TO DO: Gather every line of the records that contains the word "footer", and copy each one in full.

MATERIAL SHOWN:
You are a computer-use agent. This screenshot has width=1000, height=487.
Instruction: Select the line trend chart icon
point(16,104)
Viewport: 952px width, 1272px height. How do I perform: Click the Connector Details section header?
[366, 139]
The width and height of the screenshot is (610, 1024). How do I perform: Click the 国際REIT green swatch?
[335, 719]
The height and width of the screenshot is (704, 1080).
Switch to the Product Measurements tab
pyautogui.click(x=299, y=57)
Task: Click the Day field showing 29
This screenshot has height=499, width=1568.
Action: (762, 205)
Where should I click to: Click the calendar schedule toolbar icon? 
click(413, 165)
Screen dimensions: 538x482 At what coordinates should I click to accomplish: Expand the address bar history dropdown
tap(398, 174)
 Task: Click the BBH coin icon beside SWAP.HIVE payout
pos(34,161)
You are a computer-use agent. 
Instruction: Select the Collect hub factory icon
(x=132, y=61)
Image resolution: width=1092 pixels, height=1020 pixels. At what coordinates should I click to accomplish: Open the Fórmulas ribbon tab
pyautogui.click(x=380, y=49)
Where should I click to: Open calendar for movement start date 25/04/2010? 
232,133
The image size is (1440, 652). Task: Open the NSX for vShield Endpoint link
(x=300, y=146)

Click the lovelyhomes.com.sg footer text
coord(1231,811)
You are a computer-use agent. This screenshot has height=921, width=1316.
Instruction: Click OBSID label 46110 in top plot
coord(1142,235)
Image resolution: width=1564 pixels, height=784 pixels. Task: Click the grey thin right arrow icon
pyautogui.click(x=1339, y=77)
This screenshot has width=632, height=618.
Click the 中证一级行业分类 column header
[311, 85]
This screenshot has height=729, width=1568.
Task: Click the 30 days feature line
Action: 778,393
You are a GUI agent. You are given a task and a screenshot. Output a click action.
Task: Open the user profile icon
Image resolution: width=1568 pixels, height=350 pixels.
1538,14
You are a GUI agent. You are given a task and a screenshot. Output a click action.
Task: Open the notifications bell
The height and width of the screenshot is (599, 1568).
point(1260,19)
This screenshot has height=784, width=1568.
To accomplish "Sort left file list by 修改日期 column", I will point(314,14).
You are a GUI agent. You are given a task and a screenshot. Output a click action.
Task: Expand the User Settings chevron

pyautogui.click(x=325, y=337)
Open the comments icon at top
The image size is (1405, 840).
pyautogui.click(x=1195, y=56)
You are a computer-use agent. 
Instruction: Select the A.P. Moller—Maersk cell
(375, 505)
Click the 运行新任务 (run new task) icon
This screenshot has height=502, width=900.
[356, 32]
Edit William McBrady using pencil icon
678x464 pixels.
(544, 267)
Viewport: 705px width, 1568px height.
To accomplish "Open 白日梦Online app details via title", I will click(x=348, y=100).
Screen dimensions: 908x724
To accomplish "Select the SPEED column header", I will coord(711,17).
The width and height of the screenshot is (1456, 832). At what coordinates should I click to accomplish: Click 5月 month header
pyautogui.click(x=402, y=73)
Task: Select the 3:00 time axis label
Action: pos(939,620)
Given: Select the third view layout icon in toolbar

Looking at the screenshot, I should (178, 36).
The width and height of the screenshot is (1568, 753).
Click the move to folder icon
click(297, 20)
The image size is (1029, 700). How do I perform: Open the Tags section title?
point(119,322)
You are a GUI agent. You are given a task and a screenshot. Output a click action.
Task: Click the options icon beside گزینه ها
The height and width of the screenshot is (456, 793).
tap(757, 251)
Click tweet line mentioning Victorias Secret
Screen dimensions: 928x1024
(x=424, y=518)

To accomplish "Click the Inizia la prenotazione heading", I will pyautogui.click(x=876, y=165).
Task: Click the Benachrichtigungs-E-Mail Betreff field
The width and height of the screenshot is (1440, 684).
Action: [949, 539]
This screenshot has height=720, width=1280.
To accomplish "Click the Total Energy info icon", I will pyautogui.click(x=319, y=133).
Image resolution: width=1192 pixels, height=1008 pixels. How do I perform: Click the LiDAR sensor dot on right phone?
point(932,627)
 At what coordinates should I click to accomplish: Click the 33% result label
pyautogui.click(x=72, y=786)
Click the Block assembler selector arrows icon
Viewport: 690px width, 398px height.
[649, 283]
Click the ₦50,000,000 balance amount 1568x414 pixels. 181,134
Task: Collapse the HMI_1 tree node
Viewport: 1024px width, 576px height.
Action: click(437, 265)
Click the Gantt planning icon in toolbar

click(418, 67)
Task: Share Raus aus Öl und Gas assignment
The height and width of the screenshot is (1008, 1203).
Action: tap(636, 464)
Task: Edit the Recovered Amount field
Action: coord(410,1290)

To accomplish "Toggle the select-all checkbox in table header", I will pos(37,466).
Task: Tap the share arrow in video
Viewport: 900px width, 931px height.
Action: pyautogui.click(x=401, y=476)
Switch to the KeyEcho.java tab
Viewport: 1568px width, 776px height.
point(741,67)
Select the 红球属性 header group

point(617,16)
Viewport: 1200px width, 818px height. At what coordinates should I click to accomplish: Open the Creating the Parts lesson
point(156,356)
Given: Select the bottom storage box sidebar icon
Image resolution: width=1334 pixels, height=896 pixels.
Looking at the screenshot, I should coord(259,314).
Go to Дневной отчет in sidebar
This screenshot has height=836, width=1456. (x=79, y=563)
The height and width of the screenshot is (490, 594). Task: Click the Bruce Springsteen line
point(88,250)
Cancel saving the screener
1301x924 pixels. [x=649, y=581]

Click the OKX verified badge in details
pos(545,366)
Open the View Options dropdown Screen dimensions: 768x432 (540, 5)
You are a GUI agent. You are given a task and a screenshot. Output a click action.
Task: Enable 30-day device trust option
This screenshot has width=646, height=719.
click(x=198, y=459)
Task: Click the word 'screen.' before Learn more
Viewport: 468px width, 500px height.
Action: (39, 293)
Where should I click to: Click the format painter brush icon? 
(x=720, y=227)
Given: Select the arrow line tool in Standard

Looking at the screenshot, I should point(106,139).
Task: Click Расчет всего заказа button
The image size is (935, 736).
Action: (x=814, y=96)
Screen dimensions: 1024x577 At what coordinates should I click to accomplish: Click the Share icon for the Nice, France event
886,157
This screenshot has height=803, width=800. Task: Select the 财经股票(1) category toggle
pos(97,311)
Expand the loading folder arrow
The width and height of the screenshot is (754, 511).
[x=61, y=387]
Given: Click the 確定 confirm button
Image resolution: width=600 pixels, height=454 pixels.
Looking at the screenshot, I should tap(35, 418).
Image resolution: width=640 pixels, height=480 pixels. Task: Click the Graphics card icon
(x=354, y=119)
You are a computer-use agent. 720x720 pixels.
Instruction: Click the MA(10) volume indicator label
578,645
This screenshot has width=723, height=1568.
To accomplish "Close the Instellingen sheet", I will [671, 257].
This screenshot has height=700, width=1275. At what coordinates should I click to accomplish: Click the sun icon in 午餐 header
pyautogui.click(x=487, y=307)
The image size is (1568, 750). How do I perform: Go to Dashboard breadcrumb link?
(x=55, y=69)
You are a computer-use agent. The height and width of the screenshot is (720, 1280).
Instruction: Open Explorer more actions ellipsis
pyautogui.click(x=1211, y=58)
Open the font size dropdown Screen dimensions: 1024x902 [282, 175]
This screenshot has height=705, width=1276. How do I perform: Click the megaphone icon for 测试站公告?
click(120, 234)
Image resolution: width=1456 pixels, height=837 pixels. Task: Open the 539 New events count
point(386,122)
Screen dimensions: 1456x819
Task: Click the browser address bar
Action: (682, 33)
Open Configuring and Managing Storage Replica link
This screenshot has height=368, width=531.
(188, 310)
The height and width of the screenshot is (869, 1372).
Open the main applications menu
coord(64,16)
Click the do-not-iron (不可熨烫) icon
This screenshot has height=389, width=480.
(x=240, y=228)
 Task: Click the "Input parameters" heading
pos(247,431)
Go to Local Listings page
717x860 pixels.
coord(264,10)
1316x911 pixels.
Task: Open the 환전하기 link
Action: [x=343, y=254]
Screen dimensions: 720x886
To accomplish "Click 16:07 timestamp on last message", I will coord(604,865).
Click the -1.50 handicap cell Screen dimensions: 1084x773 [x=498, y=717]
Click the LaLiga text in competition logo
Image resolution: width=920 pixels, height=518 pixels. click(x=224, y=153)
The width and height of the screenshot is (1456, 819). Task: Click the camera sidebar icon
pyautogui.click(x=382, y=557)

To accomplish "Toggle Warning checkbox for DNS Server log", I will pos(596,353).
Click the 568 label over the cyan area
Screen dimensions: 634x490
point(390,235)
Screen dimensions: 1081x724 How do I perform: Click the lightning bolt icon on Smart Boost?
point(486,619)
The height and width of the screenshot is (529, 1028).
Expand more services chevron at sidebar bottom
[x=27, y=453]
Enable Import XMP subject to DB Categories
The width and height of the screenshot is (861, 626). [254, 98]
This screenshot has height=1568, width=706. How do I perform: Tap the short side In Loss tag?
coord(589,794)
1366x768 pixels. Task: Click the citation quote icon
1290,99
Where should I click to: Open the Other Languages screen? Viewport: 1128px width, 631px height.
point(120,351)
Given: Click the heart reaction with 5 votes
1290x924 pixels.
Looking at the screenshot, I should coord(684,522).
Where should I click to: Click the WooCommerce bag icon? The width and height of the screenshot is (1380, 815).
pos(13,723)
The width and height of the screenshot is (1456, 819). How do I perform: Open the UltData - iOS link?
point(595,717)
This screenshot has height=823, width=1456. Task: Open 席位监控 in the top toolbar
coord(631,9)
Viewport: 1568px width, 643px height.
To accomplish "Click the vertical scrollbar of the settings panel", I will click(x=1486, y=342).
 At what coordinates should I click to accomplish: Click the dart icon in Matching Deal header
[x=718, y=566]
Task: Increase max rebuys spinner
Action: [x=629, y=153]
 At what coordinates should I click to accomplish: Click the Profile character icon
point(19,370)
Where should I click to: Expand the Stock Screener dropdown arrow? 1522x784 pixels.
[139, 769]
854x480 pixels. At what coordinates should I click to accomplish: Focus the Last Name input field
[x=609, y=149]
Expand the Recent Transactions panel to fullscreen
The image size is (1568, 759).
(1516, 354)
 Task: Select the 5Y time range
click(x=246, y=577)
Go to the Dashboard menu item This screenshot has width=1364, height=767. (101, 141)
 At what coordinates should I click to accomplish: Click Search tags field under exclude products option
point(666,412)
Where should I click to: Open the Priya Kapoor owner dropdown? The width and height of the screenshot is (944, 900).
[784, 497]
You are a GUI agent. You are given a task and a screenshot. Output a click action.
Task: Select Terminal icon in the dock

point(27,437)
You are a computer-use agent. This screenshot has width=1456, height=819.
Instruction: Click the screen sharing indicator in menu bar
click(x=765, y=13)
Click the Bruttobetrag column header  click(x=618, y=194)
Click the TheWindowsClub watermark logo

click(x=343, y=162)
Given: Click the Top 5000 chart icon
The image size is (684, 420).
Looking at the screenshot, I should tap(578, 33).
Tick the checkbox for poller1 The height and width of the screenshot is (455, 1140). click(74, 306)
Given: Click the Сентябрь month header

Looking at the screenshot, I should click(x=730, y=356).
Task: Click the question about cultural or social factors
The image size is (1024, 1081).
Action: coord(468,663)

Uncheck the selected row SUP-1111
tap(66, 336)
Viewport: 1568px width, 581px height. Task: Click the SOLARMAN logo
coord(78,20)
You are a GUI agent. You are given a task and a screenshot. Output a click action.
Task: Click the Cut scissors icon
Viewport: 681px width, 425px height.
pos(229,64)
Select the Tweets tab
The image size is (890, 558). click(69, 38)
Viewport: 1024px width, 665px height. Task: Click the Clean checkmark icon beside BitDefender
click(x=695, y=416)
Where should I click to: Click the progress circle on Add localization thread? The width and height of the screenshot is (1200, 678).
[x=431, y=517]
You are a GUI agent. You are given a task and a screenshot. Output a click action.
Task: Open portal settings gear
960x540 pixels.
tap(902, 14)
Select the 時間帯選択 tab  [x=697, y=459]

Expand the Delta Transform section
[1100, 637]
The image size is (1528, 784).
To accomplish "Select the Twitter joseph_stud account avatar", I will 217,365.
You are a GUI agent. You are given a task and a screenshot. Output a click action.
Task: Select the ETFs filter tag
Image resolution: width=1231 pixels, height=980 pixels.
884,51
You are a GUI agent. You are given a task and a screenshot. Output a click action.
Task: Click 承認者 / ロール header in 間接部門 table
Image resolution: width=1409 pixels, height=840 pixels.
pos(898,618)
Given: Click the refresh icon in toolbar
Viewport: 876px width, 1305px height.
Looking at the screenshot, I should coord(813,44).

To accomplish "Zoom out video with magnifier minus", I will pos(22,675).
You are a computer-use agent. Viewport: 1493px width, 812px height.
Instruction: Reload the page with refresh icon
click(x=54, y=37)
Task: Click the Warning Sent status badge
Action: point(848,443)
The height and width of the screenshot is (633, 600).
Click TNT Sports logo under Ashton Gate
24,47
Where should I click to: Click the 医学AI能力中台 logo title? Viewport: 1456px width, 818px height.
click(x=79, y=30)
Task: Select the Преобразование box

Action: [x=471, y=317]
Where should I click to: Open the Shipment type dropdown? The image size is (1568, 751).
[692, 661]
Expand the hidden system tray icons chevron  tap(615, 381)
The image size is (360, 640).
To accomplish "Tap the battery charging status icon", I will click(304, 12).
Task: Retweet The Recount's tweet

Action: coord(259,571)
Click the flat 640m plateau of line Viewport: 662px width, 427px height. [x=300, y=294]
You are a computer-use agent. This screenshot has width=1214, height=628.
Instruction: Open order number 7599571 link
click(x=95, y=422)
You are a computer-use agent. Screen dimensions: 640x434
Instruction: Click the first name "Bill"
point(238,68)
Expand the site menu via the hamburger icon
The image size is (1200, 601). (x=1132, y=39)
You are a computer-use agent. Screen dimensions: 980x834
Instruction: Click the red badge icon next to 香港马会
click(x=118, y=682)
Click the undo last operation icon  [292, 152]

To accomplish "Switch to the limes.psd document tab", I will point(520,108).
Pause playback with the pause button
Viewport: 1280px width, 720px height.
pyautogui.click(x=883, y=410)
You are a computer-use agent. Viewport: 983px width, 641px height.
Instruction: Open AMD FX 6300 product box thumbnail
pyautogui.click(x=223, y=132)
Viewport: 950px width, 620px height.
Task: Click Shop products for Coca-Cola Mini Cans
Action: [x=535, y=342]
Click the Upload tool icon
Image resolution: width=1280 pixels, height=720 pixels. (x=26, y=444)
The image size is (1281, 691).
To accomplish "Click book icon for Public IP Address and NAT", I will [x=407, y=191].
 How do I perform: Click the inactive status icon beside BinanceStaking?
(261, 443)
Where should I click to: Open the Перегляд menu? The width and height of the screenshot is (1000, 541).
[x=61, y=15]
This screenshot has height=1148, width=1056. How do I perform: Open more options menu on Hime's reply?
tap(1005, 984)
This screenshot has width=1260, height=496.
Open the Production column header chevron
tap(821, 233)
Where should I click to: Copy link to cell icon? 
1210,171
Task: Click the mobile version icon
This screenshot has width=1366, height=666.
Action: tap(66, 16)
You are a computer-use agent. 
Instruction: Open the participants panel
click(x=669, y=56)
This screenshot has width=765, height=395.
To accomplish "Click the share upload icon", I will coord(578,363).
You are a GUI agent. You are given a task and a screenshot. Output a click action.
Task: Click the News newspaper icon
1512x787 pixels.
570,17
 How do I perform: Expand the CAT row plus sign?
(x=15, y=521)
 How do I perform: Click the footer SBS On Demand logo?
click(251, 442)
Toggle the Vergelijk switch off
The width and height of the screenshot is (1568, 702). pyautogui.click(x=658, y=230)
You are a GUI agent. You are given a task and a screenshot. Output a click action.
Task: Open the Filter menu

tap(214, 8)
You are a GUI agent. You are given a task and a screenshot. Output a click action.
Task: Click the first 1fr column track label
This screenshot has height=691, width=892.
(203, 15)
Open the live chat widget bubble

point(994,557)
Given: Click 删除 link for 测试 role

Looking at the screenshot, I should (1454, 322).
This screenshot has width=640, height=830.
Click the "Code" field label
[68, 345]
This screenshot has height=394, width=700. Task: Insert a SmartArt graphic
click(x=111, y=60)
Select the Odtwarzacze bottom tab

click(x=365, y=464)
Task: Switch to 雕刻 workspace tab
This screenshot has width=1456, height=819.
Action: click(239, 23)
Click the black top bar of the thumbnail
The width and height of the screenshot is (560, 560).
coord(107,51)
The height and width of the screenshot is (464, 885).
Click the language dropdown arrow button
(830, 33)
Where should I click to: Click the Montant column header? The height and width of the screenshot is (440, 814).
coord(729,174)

RIGHT ANSWER:
Click the lovelyhomes.com.sg footer text
 How do I perform: Click the footer SBS On Demand logo?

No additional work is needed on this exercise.